Infelizmente, a lei não determina essa alegada obrigatoriedade, mas o princípio da gestão participativa, que advogo, sim. Falhou nisso, o governo federal, embora não houvesse qualquer impedimento a que a representação dos servidores do SUS encaminhasse, formalmente, ao Ministério da Saúde suas proposições para superar a crise.

É evidente, porém, que se tudo o que se tinha a propor ao órgão, é o que tem sido divulgado, de “federalizar ou federalizar”, então ter participado não ajudaria muito, pois além de ter voz é preciso ter o que propor. Pelo que tenho lido, e por informações que tenho recebido de colegas do Rio de Janeiro, o movimento segue com enormes dificuldades para avançar propositivamente, na direção do que almejam os trabalhadores do SUS, no Rio de Janeiro e em todo o país. Simplesmente, não há propostas para colocar na mesa de negociações.

Com a afirmação de que “não podemos olhar para a história do SUS de forma simplista, ignorando as profundas transformações pelas quais o sistema vem passando”, o movimento insinua que as considerações que apresentei nos dois artigos a que me referi seriam simplistas. Pode ser. Mas esse julgamento eu deixo aos leitores.

Do tom acusatório, vindo do movimento, eu discordo, pois penso o oposto: a mim, o que parece demasiado simplista são os argumentos empregados para tentar justificar uma ilegalidade que busca, para o Rio de Janeiro, um tratamento privilegiado em relação às demais capitais e municípios brasileiros. A se manterem federalizados os hospitais do Rio de Janeiro, então por que não dar idêntico tratamento aos demais hospitais, ambulatórios e unidades de saúde do SUS, em todo o país?

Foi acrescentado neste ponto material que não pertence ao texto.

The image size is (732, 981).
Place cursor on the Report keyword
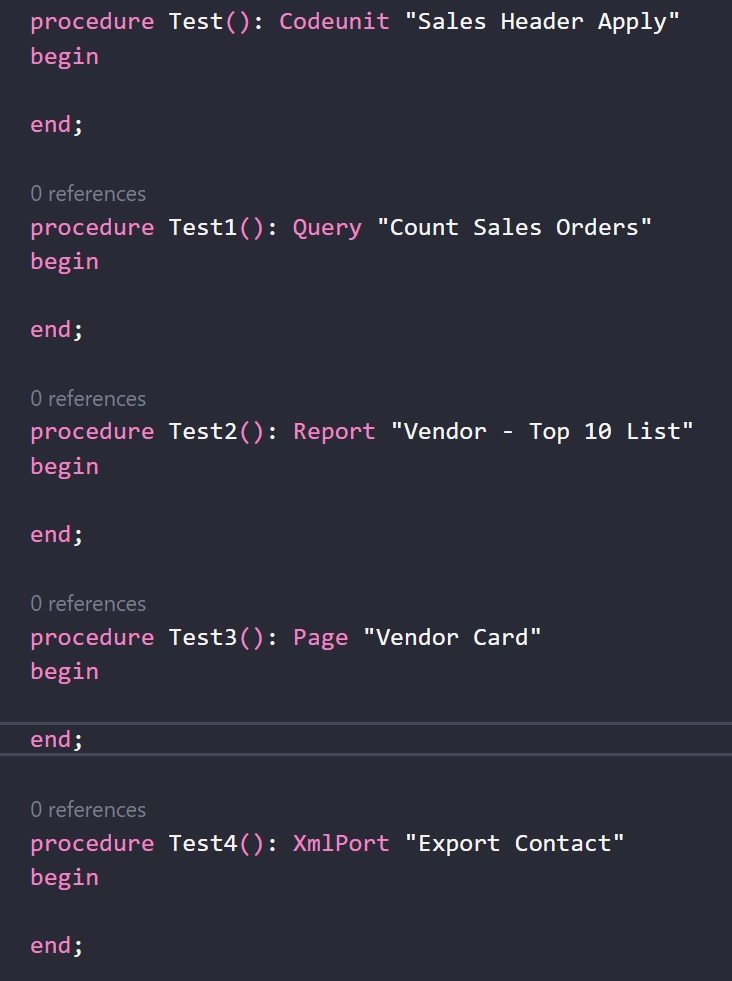(334, 432)
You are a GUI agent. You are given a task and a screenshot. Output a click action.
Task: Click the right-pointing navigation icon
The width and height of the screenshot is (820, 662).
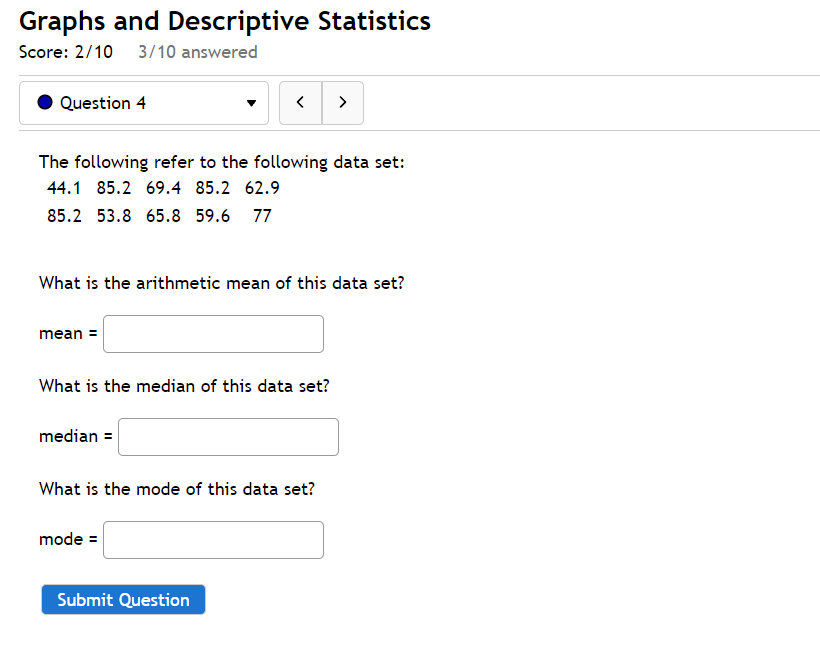342,102
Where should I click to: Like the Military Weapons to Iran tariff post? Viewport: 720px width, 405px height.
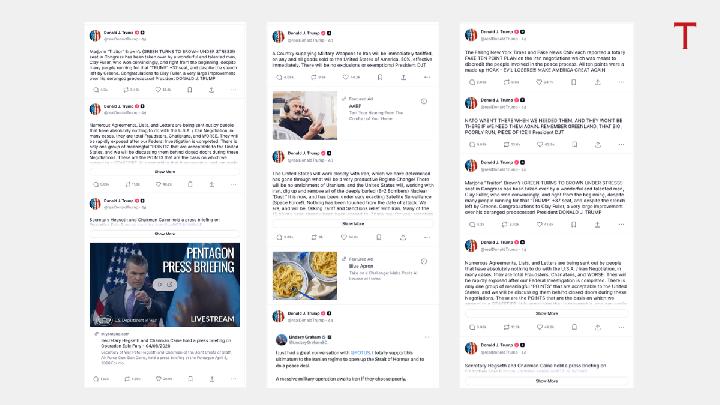(346, 77)
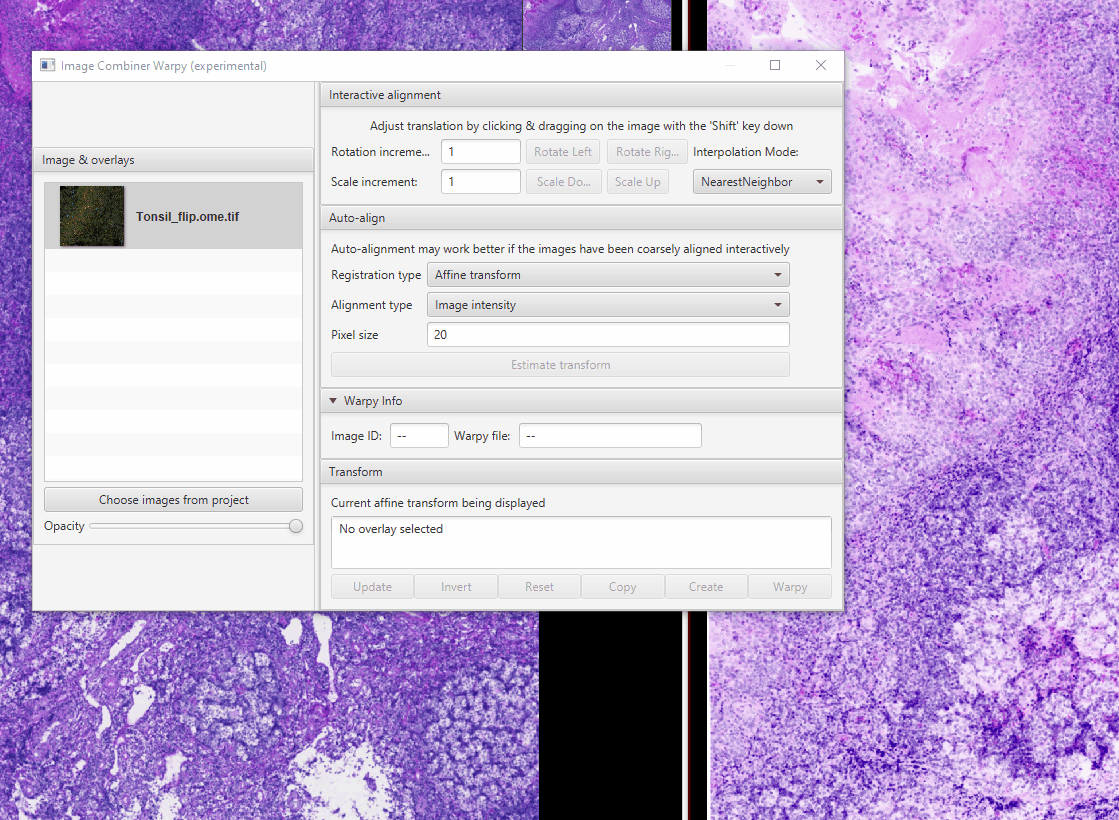Image resolution: width=1119 pixels, height=820 pixels.
Task: Click the Pixel size input field
Action: click(608, 335)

Mas os integrantes do movimento acusam-me de promover “um engodo”, ao dizer que “o governo federal não pode gerir hospitais federais”. Reitero: o governo federal não tem de gerir hospitais do SUS. Não lhe compete. Não é o que a Constituição Federal estabelece. Não é o que determinam as leis 8.080 e 8.142. Ao indagar “quem são os gestores do Instituto Nacional do Câncer e dos hospitais da Fiocruz, como o Fernandes Figueira?” o movimento revela a sua dificuldade em distinguir o que são hospitais do SUS, cuja missão é produzir cuidados hospitalares para a população, conforme o estatuto de cada instituição, do que são hospitais de pesquisa e hospitais de ensino. Sim, são todos hospitais. Mas são unidades com missões e características distintas.

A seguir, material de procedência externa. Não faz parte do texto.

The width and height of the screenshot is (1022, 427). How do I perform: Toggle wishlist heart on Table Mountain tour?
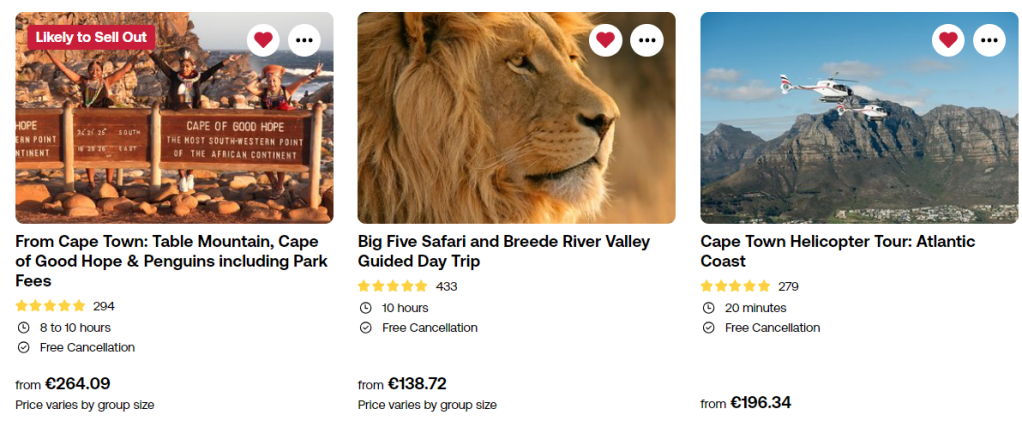(x=263, y=40)
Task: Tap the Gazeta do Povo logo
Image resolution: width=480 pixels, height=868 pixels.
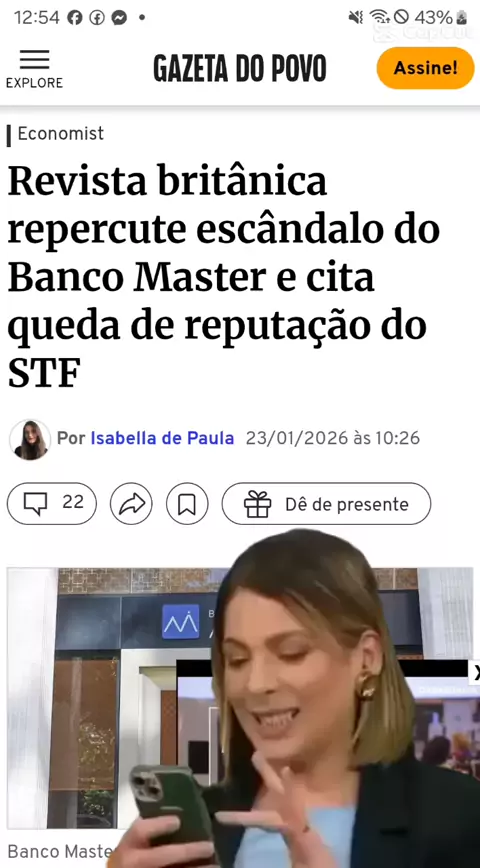Action: (239, 69)
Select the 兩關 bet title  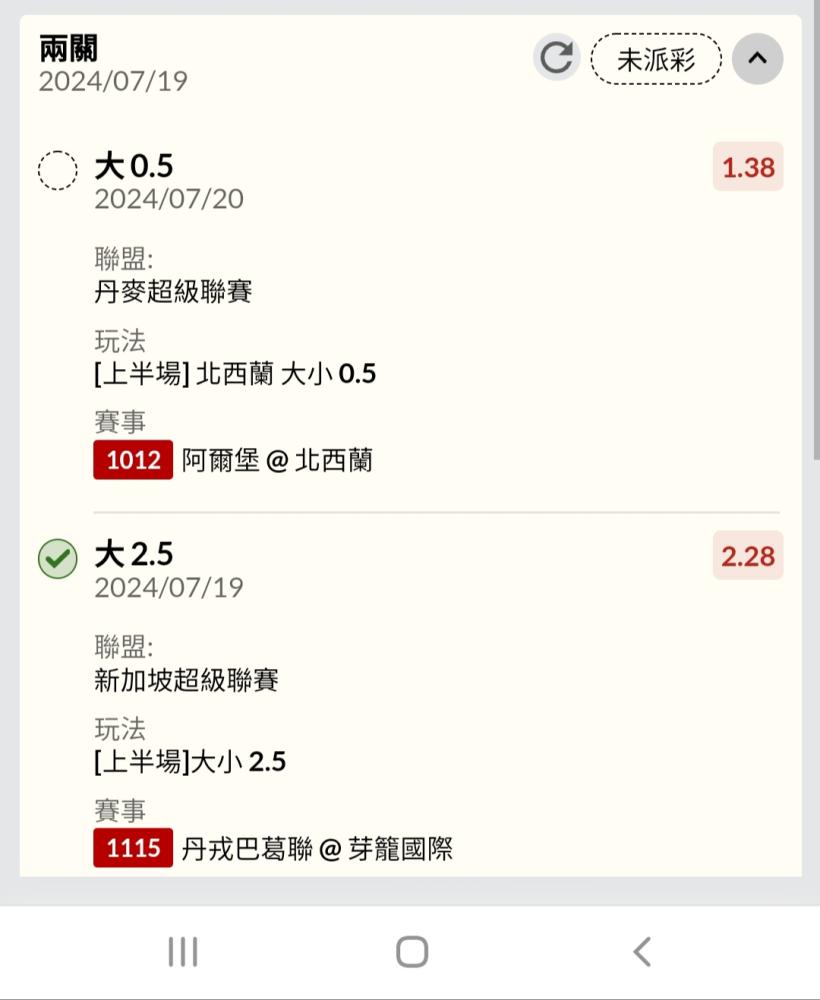click(69, 48)
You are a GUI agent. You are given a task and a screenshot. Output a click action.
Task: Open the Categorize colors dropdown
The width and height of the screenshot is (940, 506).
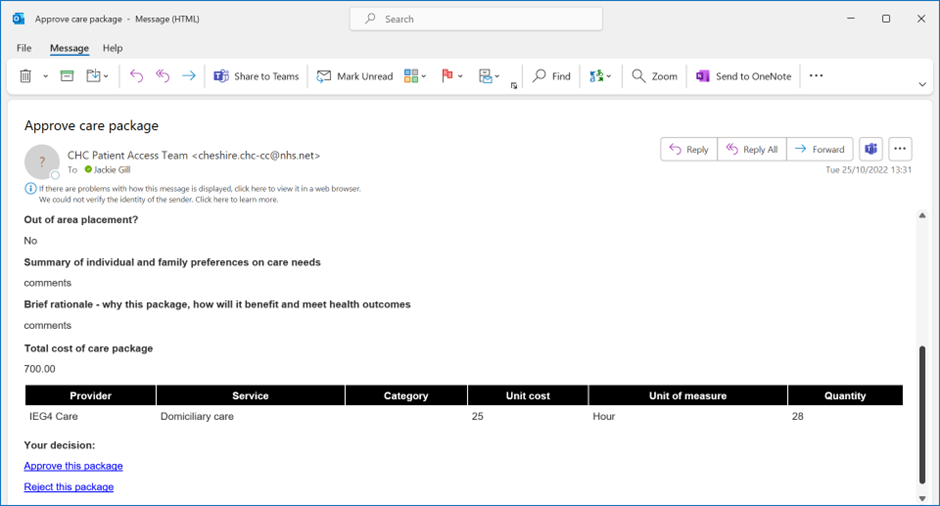pos(415,76)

Ignorar essa distinção elementar entre os diferentes tipos de hospitais, segundo suas finalidades institucionais, leva a erros, como esses que estão sendo cometidos, e que não se resolvem com reiterações de compromissos, como se faz na nota, de que “a luta é pela defesa do projeto original do SUS, não pela criação de dois grupos antagônicos. Nós sabemos de que lado estamos: em defesa do sistema público de saúde, universal e equitativo”.

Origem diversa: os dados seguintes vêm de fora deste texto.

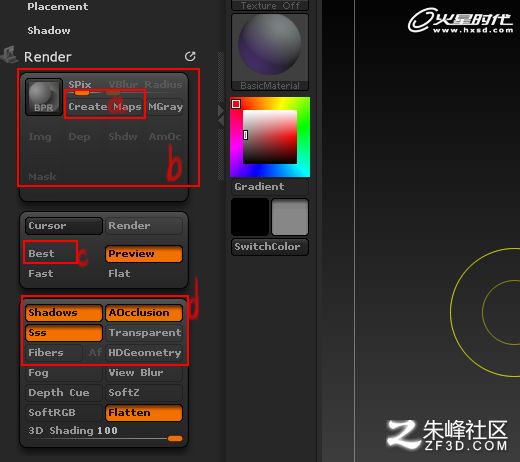
Task: Enable the Transparent render option
Action: (144, 333)
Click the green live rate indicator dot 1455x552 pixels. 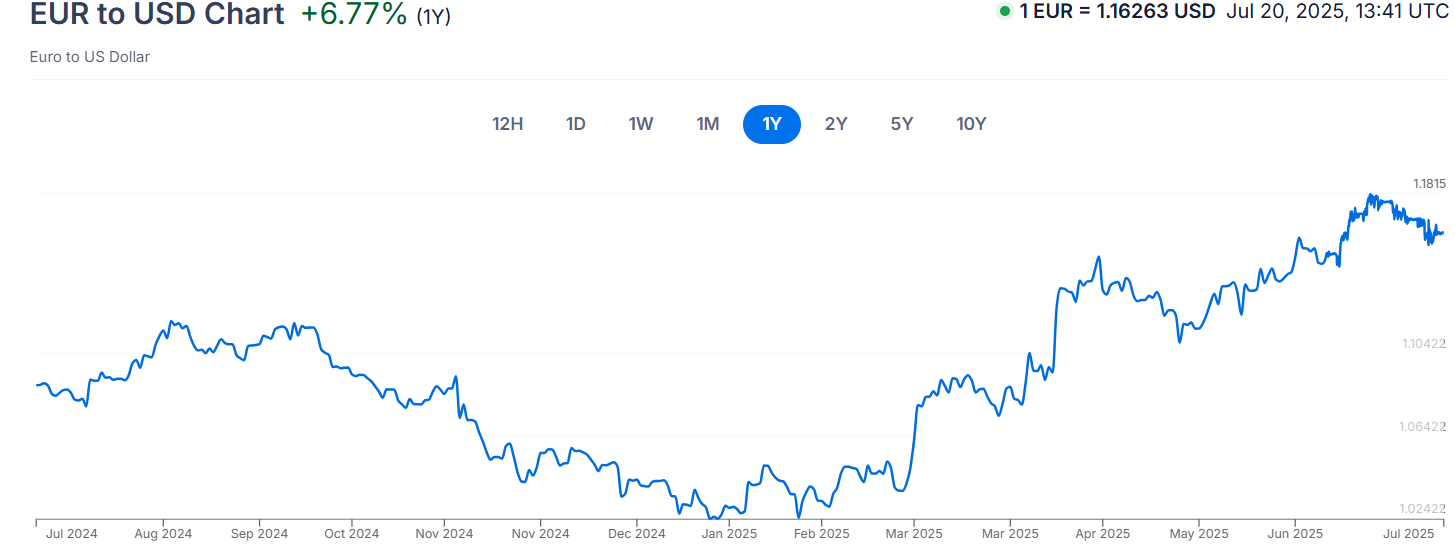click(x=1005, y=11)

Essas reiterações, embora importantes e necessárias, não ocultam a ausência de proposições que contribuam para superar a crise. Mas, sobretudo, não servem para se opor às considerações que fiz, pois eu também estou na “luta em defesa do projeto original do SUS” e sei de que lado estou: em defesa do SUS, como um sistema de saúde, estatal, público, produtor de cuidados integrais de saúde, com acesso universal e igualitário às ações e serviços para sua promoção, proteção e recuperação, descentralizado, regionalizado, e com participação da comunidade.

É inútil, portanto, tentar me colocar em outro lado. E reitero: a resposta não deve ser a mim, mas ao governo federal.